Lasker retired as president in 1938 from Lord and Thomas after his son, Edward, failed to embark on an advertising career. He retained ownership, but Don Francisco became the active manager of Lord and Thomas. In 1942, Albert Lasker decided to leave Lord and Thomas. He decided to liquidate the firm so that the name Lord and Thomas would cease to be used. At this same time he was instrumental in creating a new firm to carry on the work of the existing clients. The new firm was named " Foote, Cone and Belding" and its owner-managers were Lasker's three senior executives at the time - Emerson Foote in New York, Fairfax Cone in Chicago and Don Belding in California. Lasker solicited all of his clients to continue with the new company. All but one client stayed with Foote, Cone and Belding.
Picture of Albert Lasker
F. The Last Decade
Picture of Medical Scene
Having retired from the business in 1938, Albert Lasker entered into a new life of public affairs and philanthropy. He met Mary Woodard Reinhardt, a New York industrial designer in 1939. They were married in 1940 in New York. His financial contributions and active promotional activities were responsible for major expansions in the nation's medical research activities. He and Mary established the Albert and Mary Lasker Foundation to support medical research. In 1944, he spearheaded a fund raising drive that nearly doubled the amount of money spent on cancer research in the United States.

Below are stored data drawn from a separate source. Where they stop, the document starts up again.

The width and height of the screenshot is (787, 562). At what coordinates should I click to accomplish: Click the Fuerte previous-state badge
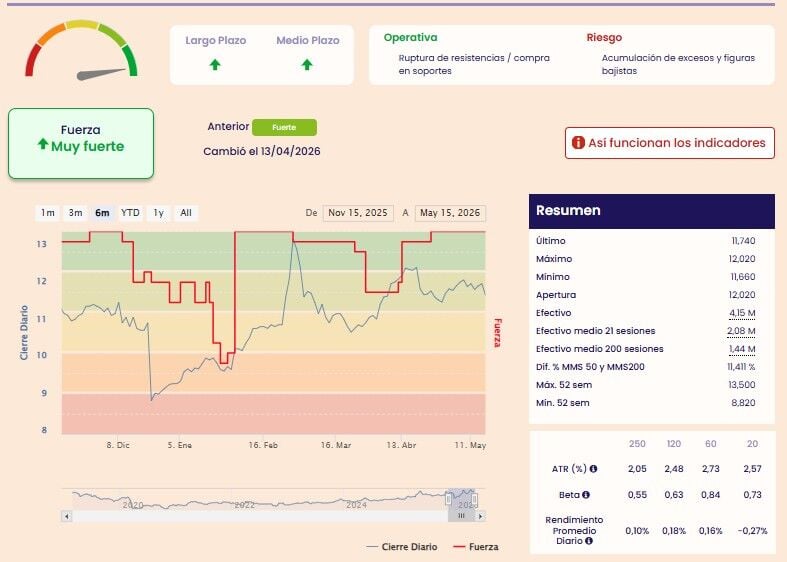(284, 127)
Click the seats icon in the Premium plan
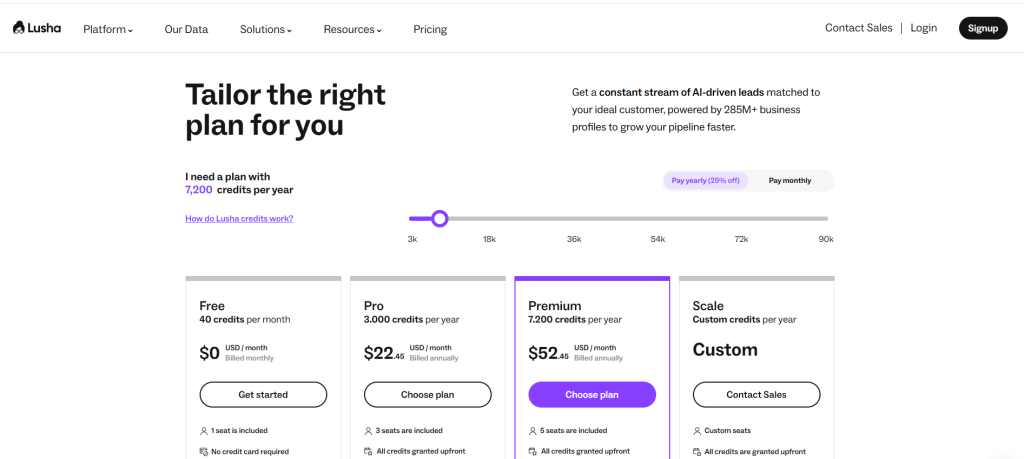1024x459 pixels. click(x=532, y=431)
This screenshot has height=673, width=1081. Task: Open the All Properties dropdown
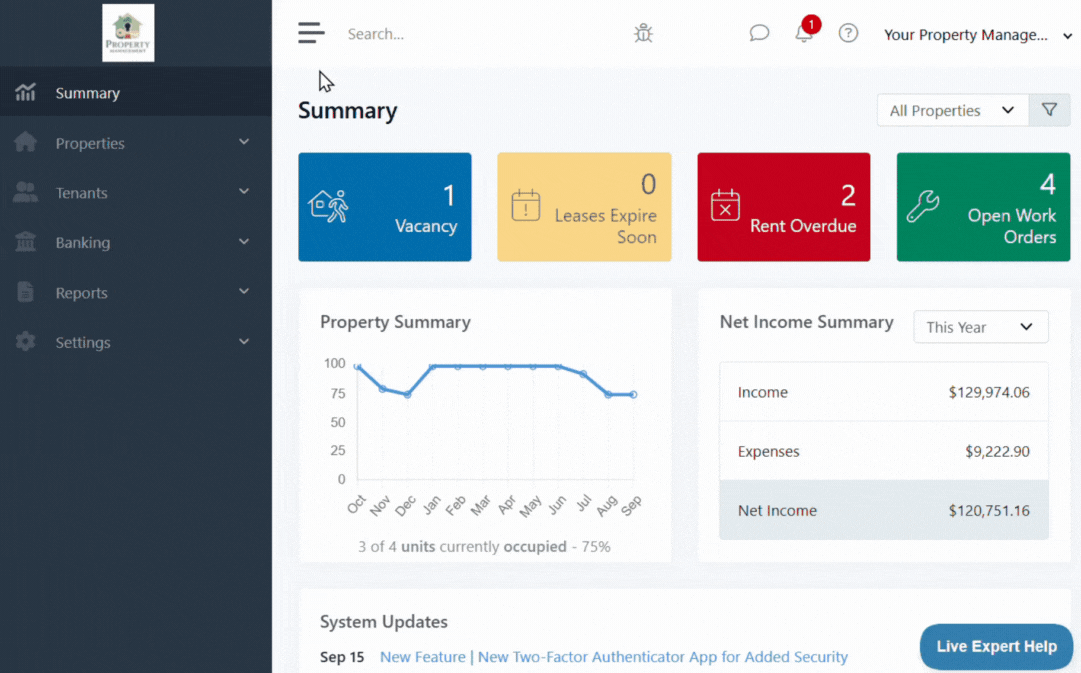tap(952, 110)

He pursued the idea of getting the federal government more involved in medical research. Through Lasker's efforts the National Institutes of Health was established over the period of 1946- 1950. During this period he became ill and on May 30, 1952 he died at the age of 73.
Picture of Albert Lasker
Albert Lasker's ingenuity and unique ability to explain the product being advertised using the philosophy of "Advertising is Salesmanship in Print" have earned him the title of Founder of Modern Advertising by his peers. His focus on the ad copy and establishment of the copy write department were crucial to the advertising industry's evolution. Lasker's creative use of coupons, radio, and potential to see alternative uses for products were keys to his success and the success of Lord and Thomas.